If you are reading this with the same question in mind, the answer is yes. Not as much as you would like, probably. Not enough to fix it on its own. But there are a small number of organisations that have been doing the patient, unglamorous work of growing corals in nurseries, transplanting fragments back onto reefs, and tracking which ones survive the next bleaching event. And several of them genuinely accept travellers as part of the work, either at a tour-and-tee-shirt level or at a strap-on-a-tank-and-help-me-tie-this-fragment level.

What follows is nine of them. I have tried to stick to organisations that exist, are still operating in 2026, and have a real way for someone passing through to plug in. Some of the famous names that you might expect, like Reef Doctor in Madagascar, paused their volunteer programmes in the last few years and have not restarted them. I have left those off. The list is shorter than it could be, on purpose.

A note before we go in. Coral restoration is not a fix on its own. It buys time. The corals planted in 2019 in the Florida Keys still bleached in 2023, like everything else, and the staff at most of these places will tell you that openly if you ask. The point is to keep genetic material alive, work out which corals survive heat stress, and have something to outplant when the water cools enough for new colonies to take. It is gardening on a long horizon, not surgery. Going in with that frame helps.

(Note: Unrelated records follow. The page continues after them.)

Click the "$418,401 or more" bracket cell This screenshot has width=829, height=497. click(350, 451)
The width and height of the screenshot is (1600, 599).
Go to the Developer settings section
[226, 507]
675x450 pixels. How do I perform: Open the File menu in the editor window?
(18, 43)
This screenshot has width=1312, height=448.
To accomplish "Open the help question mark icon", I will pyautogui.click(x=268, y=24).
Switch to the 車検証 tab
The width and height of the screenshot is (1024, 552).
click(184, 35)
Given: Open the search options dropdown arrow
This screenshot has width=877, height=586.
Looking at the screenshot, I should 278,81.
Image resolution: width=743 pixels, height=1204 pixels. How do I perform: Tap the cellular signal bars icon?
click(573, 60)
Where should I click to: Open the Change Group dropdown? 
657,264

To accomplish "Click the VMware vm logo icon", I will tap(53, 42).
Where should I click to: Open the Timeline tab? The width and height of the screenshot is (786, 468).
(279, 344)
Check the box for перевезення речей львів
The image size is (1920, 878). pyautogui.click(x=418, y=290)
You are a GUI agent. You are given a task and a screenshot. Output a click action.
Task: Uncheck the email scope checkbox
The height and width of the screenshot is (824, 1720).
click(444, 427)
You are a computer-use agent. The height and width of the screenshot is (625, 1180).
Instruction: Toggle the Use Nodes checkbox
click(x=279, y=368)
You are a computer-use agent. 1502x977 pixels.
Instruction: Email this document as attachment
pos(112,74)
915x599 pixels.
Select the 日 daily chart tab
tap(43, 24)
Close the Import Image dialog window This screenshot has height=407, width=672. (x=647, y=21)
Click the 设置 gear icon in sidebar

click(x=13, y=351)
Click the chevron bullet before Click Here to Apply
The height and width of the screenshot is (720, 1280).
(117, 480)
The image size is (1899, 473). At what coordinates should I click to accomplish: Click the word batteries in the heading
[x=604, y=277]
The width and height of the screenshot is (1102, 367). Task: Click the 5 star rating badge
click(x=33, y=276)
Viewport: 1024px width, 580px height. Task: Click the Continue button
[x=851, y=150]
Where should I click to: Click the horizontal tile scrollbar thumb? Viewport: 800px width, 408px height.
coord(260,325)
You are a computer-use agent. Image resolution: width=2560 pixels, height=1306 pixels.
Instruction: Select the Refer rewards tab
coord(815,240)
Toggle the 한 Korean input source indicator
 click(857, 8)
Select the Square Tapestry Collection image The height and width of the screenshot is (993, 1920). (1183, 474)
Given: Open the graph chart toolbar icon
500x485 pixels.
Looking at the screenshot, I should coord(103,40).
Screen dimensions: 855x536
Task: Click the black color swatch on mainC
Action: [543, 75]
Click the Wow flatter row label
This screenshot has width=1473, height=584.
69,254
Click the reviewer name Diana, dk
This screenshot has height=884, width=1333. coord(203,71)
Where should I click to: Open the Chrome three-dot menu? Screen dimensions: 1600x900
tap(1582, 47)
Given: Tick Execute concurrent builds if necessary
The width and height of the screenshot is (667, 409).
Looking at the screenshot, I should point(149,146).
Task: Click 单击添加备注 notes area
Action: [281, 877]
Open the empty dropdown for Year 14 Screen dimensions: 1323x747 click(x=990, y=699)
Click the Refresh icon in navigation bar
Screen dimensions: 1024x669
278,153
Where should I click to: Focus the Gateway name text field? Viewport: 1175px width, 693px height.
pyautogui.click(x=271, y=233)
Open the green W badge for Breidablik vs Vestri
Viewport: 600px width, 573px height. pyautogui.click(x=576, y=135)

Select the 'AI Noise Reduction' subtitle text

What “volunteering” actually looks like in 2026

Snorkeler floating over a coral reef in clear blue water

Three rough tiers, in order of effort.

The day visit. A few hours at a coral farm or nursery, often with a tour, sometimes with a single supervised dive or snorkel. Twenty-five to a hundred-and-fifty US dollars in most places. Good if you have a half-day in port, you are not a diver, or you want to bring kids. The work you do is small. The money goes somewhere useful.

The course. A formal training, usually over one to four days, that ends with you being qualified to do specific restoration tasks under a project’s protocols. PADI runs several of these, and most are tied to a partner dive shop in a particular country. Two hundred to six hundred US dollars depending on whether you already have your Open Water. After this, you can come back any year you like and slot in.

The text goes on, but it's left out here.